BEGIN Excerpted data
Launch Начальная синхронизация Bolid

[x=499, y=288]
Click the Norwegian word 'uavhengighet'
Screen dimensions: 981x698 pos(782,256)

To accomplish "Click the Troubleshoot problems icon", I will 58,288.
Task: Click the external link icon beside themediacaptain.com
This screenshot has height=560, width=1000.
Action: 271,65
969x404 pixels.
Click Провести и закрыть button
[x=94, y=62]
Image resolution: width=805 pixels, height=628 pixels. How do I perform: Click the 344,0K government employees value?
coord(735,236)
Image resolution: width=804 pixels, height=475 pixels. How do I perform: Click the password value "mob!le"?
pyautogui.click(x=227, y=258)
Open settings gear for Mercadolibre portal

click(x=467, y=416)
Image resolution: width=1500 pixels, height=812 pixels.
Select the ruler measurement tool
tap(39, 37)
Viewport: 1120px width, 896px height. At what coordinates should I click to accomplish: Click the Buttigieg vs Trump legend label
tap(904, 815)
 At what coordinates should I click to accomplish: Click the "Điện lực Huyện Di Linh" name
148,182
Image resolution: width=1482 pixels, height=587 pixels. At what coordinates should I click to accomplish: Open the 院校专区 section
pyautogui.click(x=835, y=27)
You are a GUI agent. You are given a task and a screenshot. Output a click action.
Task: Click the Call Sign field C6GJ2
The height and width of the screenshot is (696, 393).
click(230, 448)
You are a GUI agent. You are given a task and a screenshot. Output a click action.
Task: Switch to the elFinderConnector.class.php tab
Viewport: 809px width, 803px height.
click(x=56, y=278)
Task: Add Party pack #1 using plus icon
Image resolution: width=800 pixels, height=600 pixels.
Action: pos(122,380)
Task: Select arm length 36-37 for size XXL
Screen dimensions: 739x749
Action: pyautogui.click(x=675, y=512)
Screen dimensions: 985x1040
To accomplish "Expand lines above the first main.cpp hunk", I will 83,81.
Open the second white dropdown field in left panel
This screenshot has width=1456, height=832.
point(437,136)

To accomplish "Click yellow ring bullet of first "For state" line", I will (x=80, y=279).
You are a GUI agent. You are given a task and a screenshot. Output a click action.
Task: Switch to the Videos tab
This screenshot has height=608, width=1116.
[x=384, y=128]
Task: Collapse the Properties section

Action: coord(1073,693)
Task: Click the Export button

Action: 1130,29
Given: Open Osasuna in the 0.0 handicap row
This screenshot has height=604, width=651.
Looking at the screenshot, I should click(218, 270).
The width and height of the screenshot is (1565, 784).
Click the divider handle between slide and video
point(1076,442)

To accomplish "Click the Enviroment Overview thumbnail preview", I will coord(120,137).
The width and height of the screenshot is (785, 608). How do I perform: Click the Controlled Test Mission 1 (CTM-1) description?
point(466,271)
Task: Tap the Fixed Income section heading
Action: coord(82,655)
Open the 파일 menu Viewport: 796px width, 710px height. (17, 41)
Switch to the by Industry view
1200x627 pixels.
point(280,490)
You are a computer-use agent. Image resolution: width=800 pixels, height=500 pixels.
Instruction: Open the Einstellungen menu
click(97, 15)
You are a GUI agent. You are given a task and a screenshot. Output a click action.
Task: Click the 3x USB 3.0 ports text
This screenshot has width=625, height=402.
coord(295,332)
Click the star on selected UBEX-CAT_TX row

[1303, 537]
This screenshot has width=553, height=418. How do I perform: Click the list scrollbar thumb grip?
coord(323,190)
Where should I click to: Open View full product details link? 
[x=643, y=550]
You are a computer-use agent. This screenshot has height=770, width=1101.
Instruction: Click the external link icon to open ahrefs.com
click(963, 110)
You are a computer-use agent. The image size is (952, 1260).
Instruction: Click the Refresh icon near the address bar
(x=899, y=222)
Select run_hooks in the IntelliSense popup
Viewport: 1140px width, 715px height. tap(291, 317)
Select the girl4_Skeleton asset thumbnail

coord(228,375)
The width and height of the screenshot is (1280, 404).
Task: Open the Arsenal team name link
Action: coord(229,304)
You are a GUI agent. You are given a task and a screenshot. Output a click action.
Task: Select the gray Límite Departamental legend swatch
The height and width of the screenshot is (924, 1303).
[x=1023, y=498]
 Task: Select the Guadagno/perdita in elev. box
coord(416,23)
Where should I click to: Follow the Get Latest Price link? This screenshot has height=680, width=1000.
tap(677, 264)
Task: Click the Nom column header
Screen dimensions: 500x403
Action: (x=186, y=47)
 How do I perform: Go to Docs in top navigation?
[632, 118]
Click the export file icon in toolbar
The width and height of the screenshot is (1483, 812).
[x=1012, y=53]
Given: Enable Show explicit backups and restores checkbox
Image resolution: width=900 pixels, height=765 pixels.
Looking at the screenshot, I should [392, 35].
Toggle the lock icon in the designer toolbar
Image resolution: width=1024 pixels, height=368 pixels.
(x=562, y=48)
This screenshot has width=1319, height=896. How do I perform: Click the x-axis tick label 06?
END Excerpted data
### What you will do:
Only the lines above from the line containing "Click Провести и закрыть button" through the line containing "Task: Click the Call Sign field C6GJ2" should be retyped, exactly and with both ends included.

### Exercise solution:
Click Провести и закрыть button
[x=94, y=62]
Image resolution: width=805 pixels, height=628 pixels. How do I perform: Click the 344,0K government employees value?
coord(735,236)
Image resolution: width=804 pixels, height=475 pixels. How do I perform: Click the password value "mob!le"?
pyautogui.click(x=227, y=258)
Open settings gear for Mercadolibre portal

click(x=467, y=416)
Image resolution: width=1500 pixels, height=812 pixels.
Select the ruler measurement tool
tap(39, 37)
Viewport: 1120px width, 896px height. At what coordinates should I click to accomplish: Click the Buttigieg vs Trump legend label
tap(904, 815)
 At what coordinates should I click to accomplish: Click the "Điện lực Huyện Di Linh" name
148,182
Image resolution: width=1482 pixels, height=587 pixels. At what coordinates should I click to accomplish: Open the 院校专区 section
pyautogui.click(x=835, y=27)
You are a GUI agent. You are given a task and a screenshot. Output a click action.
Task: Click the Call Sign field C6GJ2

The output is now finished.